La magia della carta sta nel processo di formazione, io uso il metodo classico lavorazione al tino. All’interno di una tinozza c’è acqua, la materia principale che serve a legare le fibre, poi cellulosa che può essere di vari tipi: pura, misto cotone, oppure altre fibre come la canapa sativa, ma anche carta riciclata che è materia prima di se stessa, e infine colla. In base alla fibra cambia il procedimento di preparazione della cellulosa, ad ogni modo poi serve un telaio con la cornice mobile chiamata «cascio» che definisce contorno e forma del foglio, un supporto rigido e feltro. Di telai ce ne sono di diversi tipi in base all’effetto desiderato.

Come avviene il processo?
Si inserisce il telaio nell’acqua, si fanno dei gesti specifici che si chiamano versate e serrate. Poi si toglie la cornice mobile e si inclina il telaio verso la buona riva per far fuoriuscire l’acqua in eccesso e si passa alla ponitura. Qui il foglio abbandona la forma e si adagia sul feltro. Con un altro feltro si copre il foglio, serve per proteggerlo e fare una non-trama, infine si pressa, così il foglio si disidrata del 50%. Quest’ultimo è un processo fondamentale perché la fibra si lega, nella fase di formazione, in maniera casuale, mentre sotto la pressa si stabilizza. Finito tutto questo procedimento si toglie il foglio dal feltro con il metodo del pizzico e poi si fa asciugare, stendendolo all’aria o direttamente su feltro. Si procede infine alla collatura che io faccio in pasta e a caldo, si pressa e si asciuga. In alcuni casi la carta viene calandrata alla fine per lisciare il foglio, così la scrittura è più scorrevole.

Quanti fogli realizza in contemporanea?
Circa 50 fogli. Il problema della carta è farla bene: questo è davvero il difficile.

Che differenza c’è con i fogli fatti a macchina?
Quelli fatti a mano sono molto più resistenti perché non hanno la vena e questo avviene perché le fibre si posizionano in maniera casuale. Poi i metodi sono tanti, cambia il telaio, i tipi di feltro, l’asciugatura, ad esempio i cinesi facevano asciugare su telaio. Poi c’è sempre da ricordare che la carta è viva, viene fatta con una materia che è viva.

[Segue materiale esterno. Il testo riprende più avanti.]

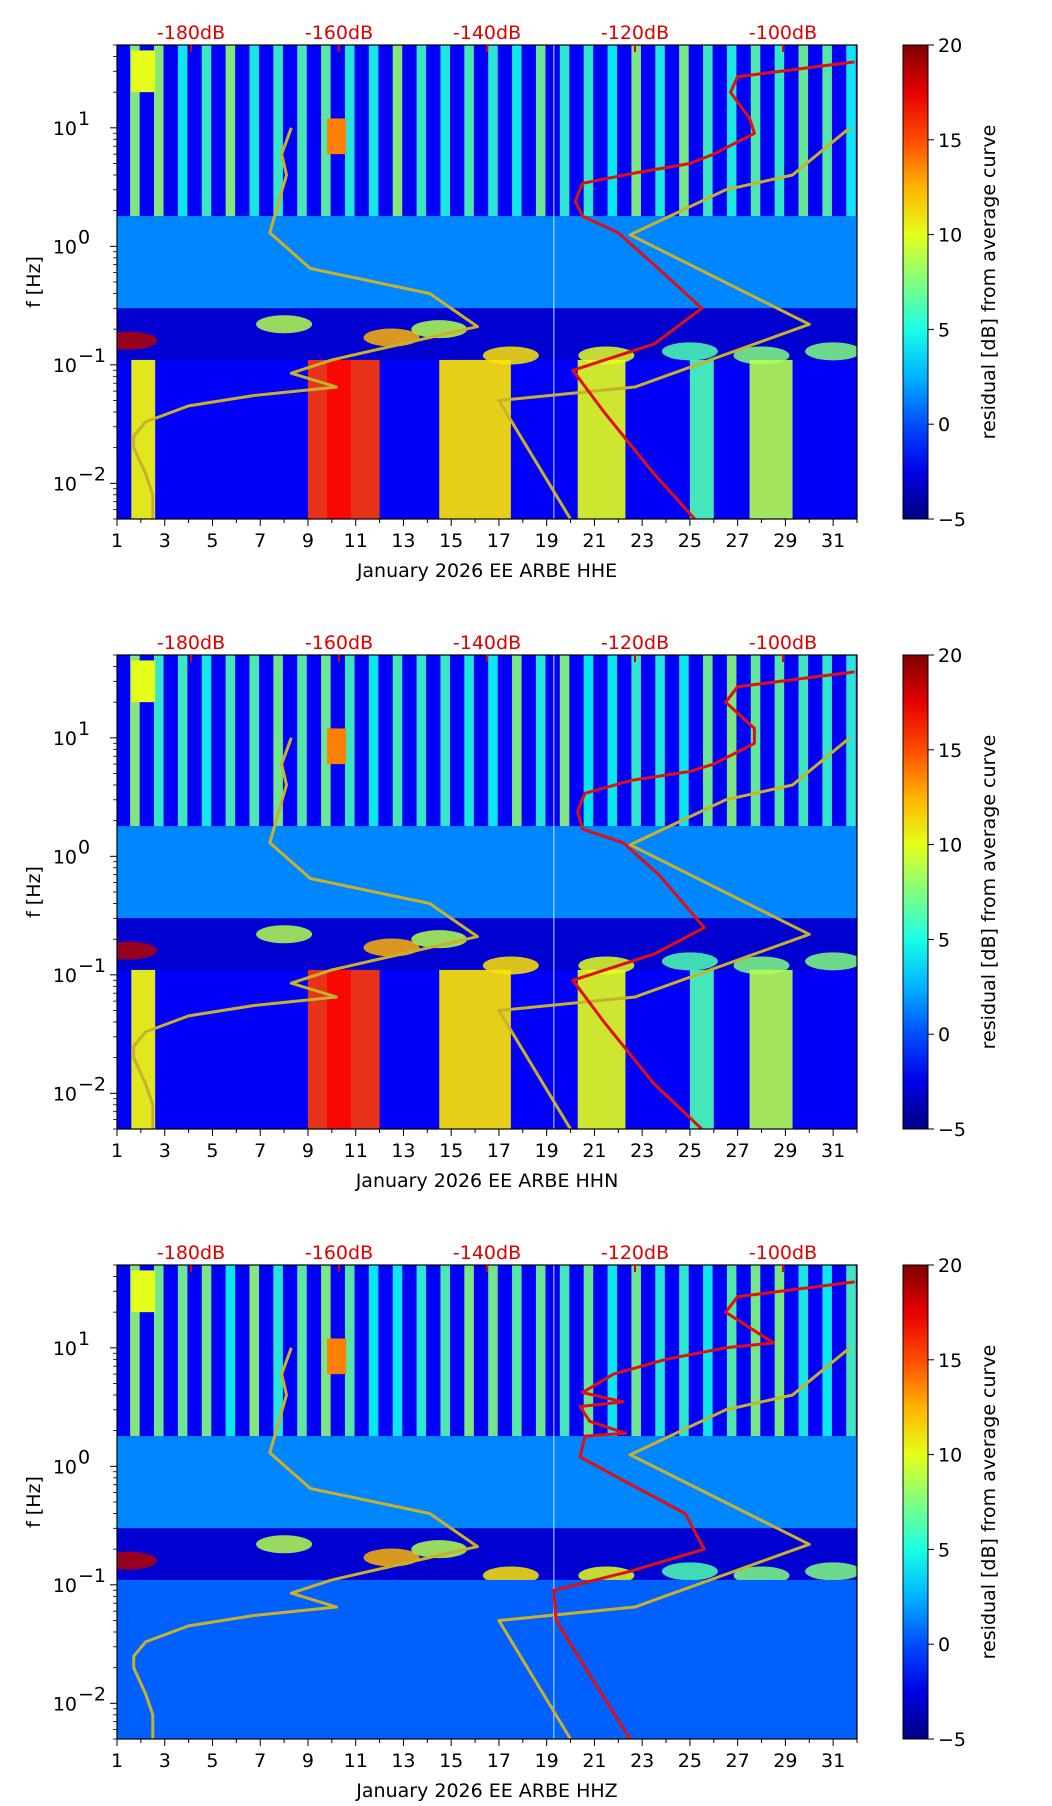  Describe the element at coordinates (499, 1151) in the screenshot. I see `x-tick-label: 17` at that location.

I suoi fogli hanno filigrane, disegni, scritte: li fa lei?
No, ho da tempo attive delle collaborazioni, per la filigrana con Francesca Tinelli, la scrittura a mano la fa una calligrafa, Edda Guastalla, mentre per le illustrazioni mi affido da Luisa Valenti.

Ora che non ha più il negozio, da dove arrivano i clienti?
Lavoro a prestazione occasionale, su commissione oppure nei mercati. Prossimamente sarò a Bienno per la mostra mercato e in autunno alla rassegna della micro editoria.

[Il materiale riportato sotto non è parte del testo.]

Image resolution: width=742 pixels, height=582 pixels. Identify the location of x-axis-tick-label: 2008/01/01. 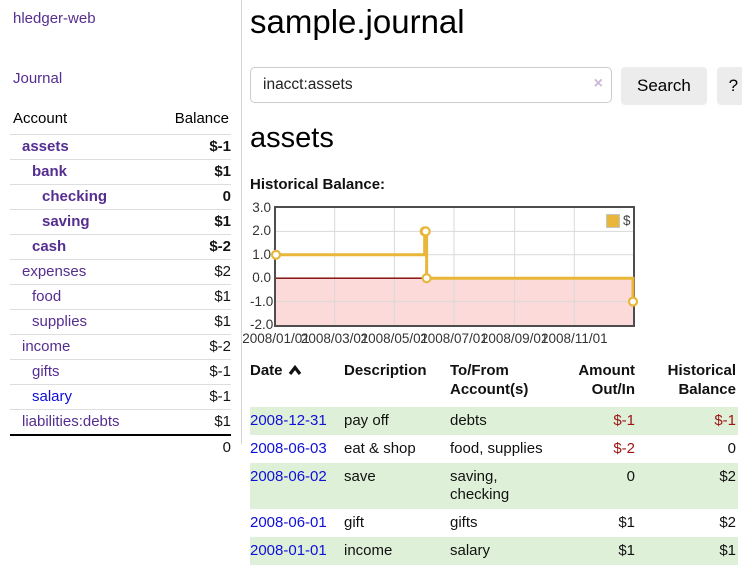
(276, 338).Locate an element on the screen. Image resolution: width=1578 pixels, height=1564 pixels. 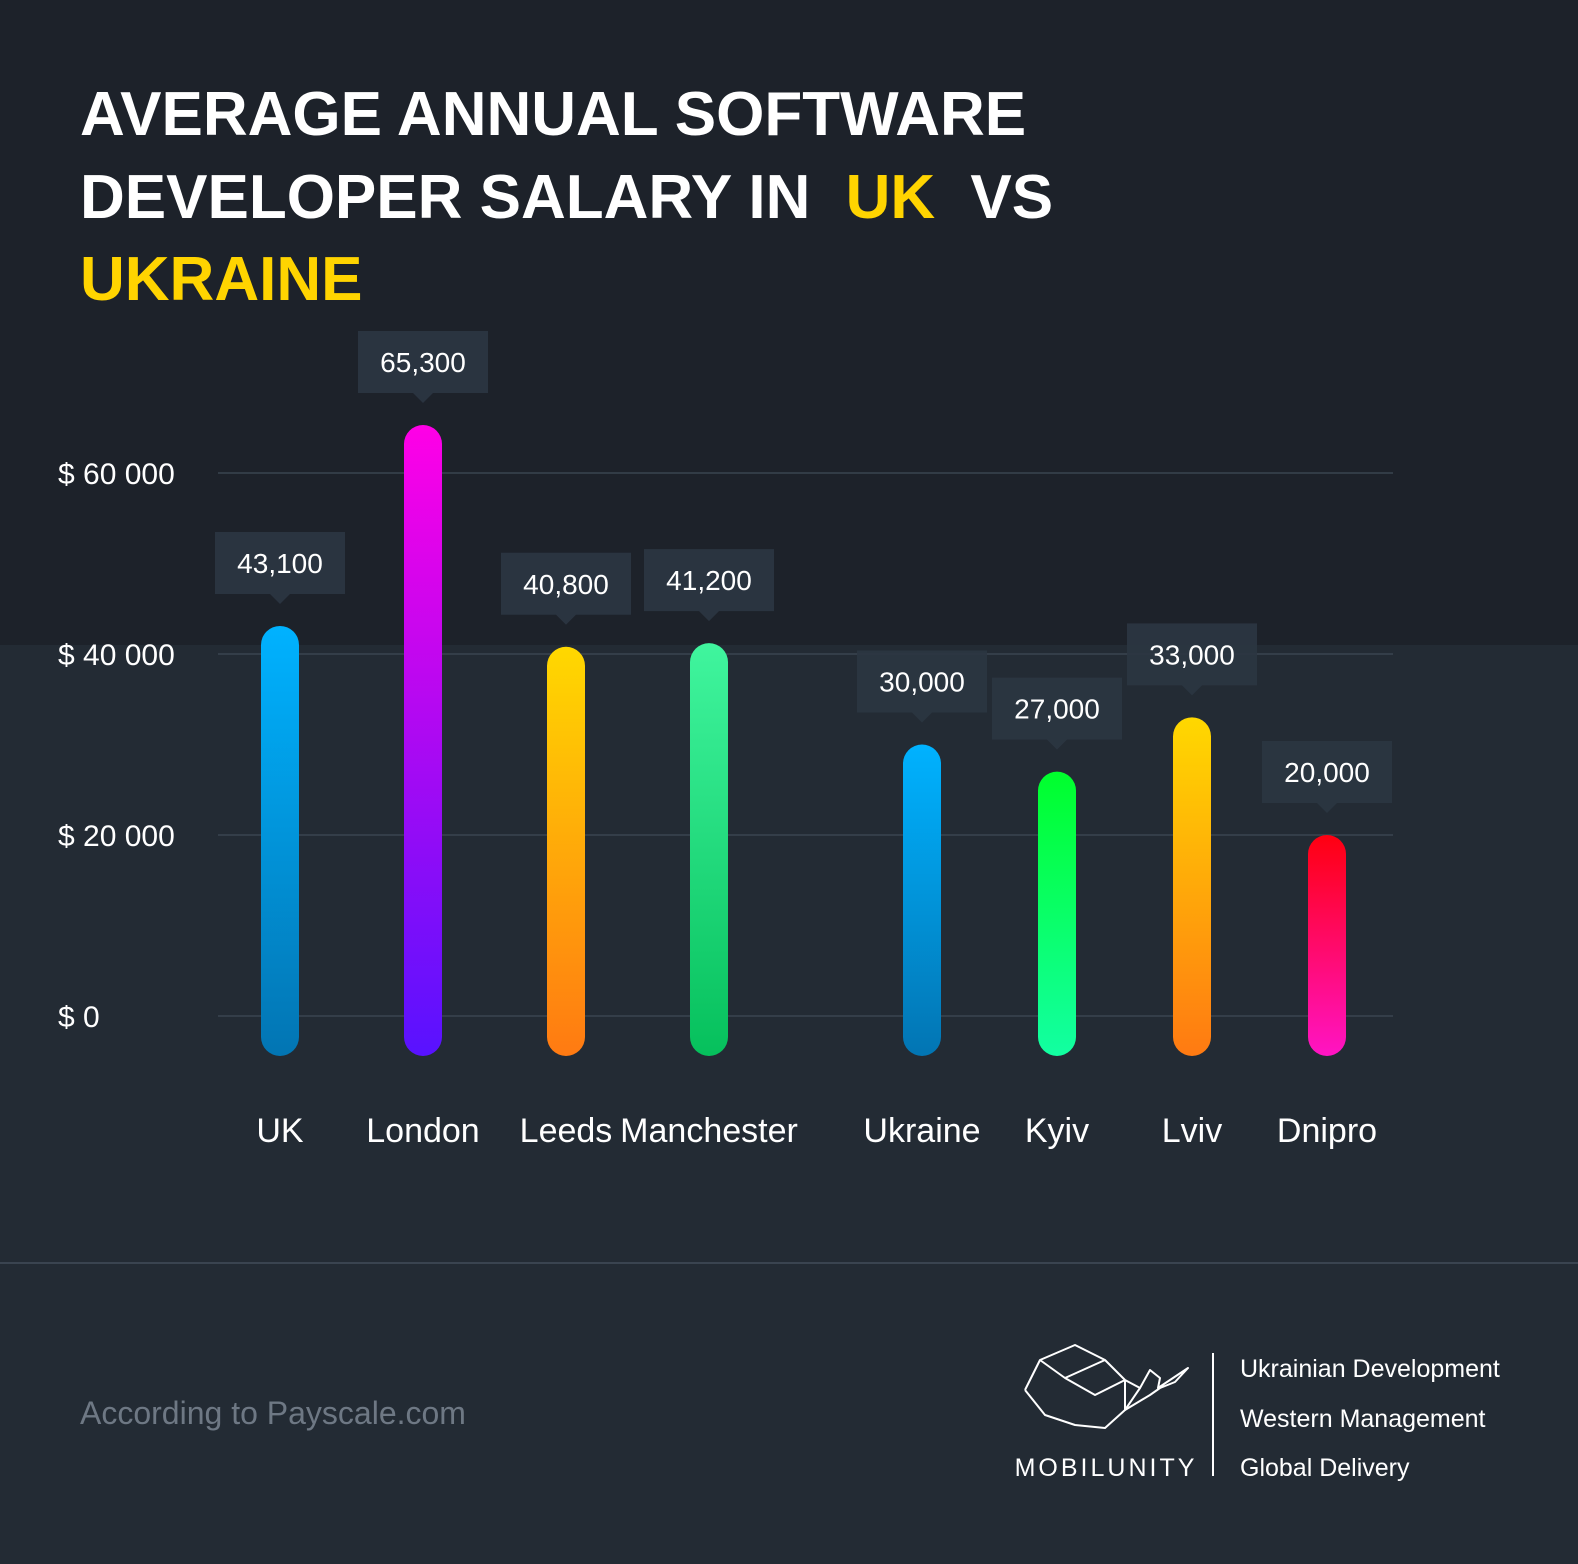
value-label: 20,000 is located at coordinates (1327, 772).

Una richiesta particolare ricevuta?
Una signora che ha voluto dei fogli marmorizzati: voleva la carta per fare le piastrelle del bagno...

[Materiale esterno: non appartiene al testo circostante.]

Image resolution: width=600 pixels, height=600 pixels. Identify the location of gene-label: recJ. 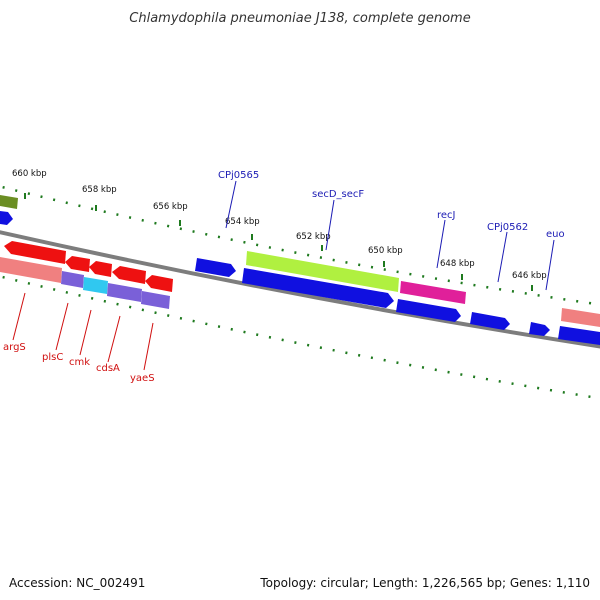
(446, 216).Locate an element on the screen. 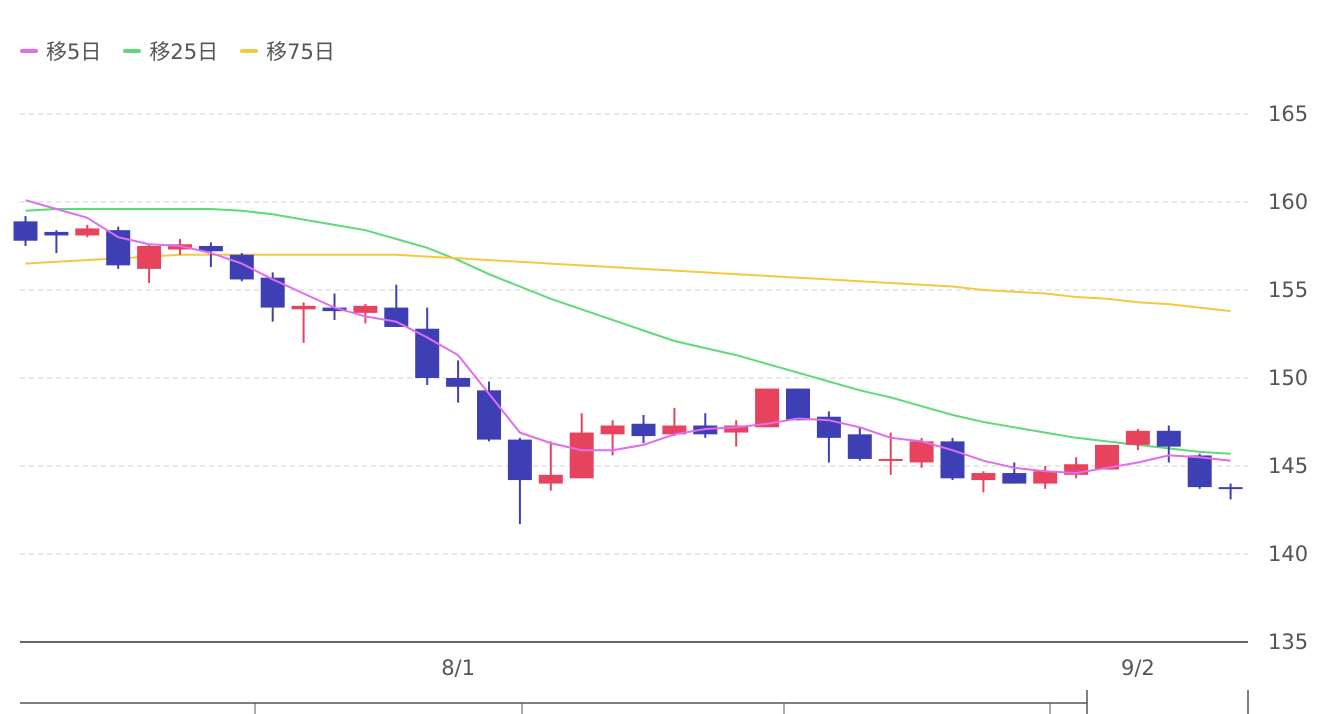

Ha mai pensato di insegnare?
Ho sempre fatto laboratori nelle scuole, a privati, ho anche collaborato con vari artisti. Se capiterà, mi piacerebbe lasciare in eredità il mio lavoro.

Qual è il bello della carta fatta a mano?
Ha personalità, anche nell’uso artistico non rimane mai neutra ma si armonizza con il disegno. Poi sono tutti pezzi unici.